▶ [Exercise instructions]
Would you reproduce all of the entries below, character for character?

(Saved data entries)
· · · · ·

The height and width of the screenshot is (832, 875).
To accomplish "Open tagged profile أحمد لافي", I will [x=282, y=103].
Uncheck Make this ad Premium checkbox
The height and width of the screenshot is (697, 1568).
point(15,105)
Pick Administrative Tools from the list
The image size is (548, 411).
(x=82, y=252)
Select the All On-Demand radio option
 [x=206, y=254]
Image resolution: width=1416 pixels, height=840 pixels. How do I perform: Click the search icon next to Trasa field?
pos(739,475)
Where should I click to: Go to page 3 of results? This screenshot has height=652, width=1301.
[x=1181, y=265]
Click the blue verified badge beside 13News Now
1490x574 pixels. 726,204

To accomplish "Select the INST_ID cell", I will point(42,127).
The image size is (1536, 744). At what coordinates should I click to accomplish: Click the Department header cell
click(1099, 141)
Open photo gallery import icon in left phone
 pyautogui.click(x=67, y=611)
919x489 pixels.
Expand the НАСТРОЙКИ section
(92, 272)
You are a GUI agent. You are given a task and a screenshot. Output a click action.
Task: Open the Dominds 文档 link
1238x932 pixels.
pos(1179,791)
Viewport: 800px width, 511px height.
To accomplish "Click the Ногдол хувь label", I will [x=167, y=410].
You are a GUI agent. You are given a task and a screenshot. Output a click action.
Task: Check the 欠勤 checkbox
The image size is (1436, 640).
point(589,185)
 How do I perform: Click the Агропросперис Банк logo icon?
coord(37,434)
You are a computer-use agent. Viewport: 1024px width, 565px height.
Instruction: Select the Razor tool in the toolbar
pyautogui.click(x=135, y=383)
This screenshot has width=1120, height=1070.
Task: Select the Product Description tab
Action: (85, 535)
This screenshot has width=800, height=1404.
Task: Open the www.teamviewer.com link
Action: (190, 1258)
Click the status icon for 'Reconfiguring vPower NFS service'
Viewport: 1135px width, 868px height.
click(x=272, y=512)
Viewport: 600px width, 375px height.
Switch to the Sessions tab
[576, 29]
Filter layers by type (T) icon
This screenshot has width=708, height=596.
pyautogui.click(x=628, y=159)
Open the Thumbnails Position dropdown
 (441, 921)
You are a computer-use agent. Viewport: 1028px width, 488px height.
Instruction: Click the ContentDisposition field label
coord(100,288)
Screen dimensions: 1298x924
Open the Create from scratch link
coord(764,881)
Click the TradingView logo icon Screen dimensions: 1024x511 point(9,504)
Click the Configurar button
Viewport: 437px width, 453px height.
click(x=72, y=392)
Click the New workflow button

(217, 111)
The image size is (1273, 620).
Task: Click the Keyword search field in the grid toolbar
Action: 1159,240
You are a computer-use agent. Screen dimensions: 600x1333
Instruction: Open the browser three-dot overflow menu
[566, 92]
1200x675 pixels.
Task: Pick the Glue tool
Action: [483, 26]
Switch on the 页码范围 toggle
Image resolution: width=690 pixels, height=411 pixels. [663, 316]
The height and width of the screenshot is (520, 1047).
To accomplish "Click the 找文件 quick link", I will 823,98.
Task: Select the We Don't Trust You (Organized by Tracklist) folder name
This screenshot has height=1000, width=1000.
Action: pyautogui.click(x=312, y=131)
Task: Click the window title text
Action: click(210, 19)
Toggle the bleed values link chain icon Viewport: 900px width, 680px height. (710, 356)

· · · · ·

▶ [Your response]
The height and width of the screenshot is (832, 875).
To accomplish "Open tagged profile أحمد لافي", I will [x=282, y=103].
Uncheck Make this ad Premium checkbox
The height and width of the screenshot is (697, 1568).
point(15,105)
Pick Administrative Tools from the list
The image size is (548, 411).
(x=82, y=252)
Select the All On-Demand radio option
 [x=206, y=254]
Image resolution: width=1416 pixels, height=840 pixels. How do I perform: Click the search icon next to Trasa field?
pos(739,475)
Where should I click to: Go to page 3 of results? This screenshot has height=652, width=1301.
[x=1181, y=265]
Click the blue verified badge beside 13News Now
1490x574 pixels. 726,204

To accomplish "Select the INST_ID cell", I will point(42,127).
The image size is (1536, 744). At what coordinates should I click to accomplish: Click the Department header cell
click(1099, 141)
Open photo gallery import icon in left phone
 pyautogui.click(x=67, y=611)
919x489 pixels.
Expand the НАСТРОЙКИ section
(92, 272)
You are a GUI agent. You are given a task and a screenshot. Output a click action.
Task: Open the Dominds 文档 link
1238x932 pixels.
pos(1179,791)
Viewport: 800px width, 511px height.
To accomplish "Click the Ногдол хувь label", I will [x=167, y=410].
You are a GUI agent. You are given a task and a screenshot. Output a click action.
Task: Check the 欠勤 checkbox
The image size is (1436, 640).
point(589,185)
 How do I perform: Click the Агропросперис Банк logo icon?
coord(37,434)
You are a computer-use agent. Viewport: 1024px width, 565px height.
Instruction: Select the Razor tool in the toolbar
pyautogui.click(x=135, y=383)
This screenshot has width=1120, height=1070.
Task: Select the Product Description tab
Action: (85, 535)
This screenshot has width=800, height=1404.
Task: Open the www.teamviewer.com link
Action: (190, 1258)
Click the status icon for 'Reconfiguring vPower NFS service'
Viewport: 1135px width, 868px height.
click(x=272, y=512)
Viewport: 600px width, 375px height.
Switch to the Sessions tab
[576, 29]
Filter layers by type (T) icon
This screenshot has width=708, height=596.
pyautogui.click(x=628, y=159)
Open the Thumbnails Position dropdown
 (441, 921)
You are a computer-use agent. Viewport: 1028px width, 488px height.
Instruction: Click the ContentDisposition field label
coord(100,288)
Screen dimensions: 1298x924
Open the Create from scratch link
coord(764,881)
Click the TradingView logo icon Screen dimensions: 1024x511 point(9,504)
Click the Configurar button
Viewport: 437px width, 453px height.
click(x=72, y=392)
Click the New workflow button

(217, 111)
The image size is (1273, 620).
Task: Click the Keyword search field in the grid toolbar
Action: 1159,240
You are a computer-use agent. Screen dimensions: 600x1333
Instruction: Open the browser three-dot overflow menu
[566, 92]
1200x675 pixels.
Task: Pick the Glue tool
Action: [483, 26]
Switch on the 页码范围 toggle
Image resolution: width=690 pixels, height=411 pixels. [663, 316]
The height and width of the screenshot is (520, 1047).
To accomplish "Click the 找文件 quick link", I will 823,98.
Task: Select the We Don't Trust You (Organized by Tracklist) folder name
This screenshot has height=1000, width=1000.
Action: pyautogui.click(x=312, y=131)
Task: Click the window title text
Action: click(210, 19)
Toggle the bleed values link chain icon Viewport: 900px width, 680px height. (710, 356)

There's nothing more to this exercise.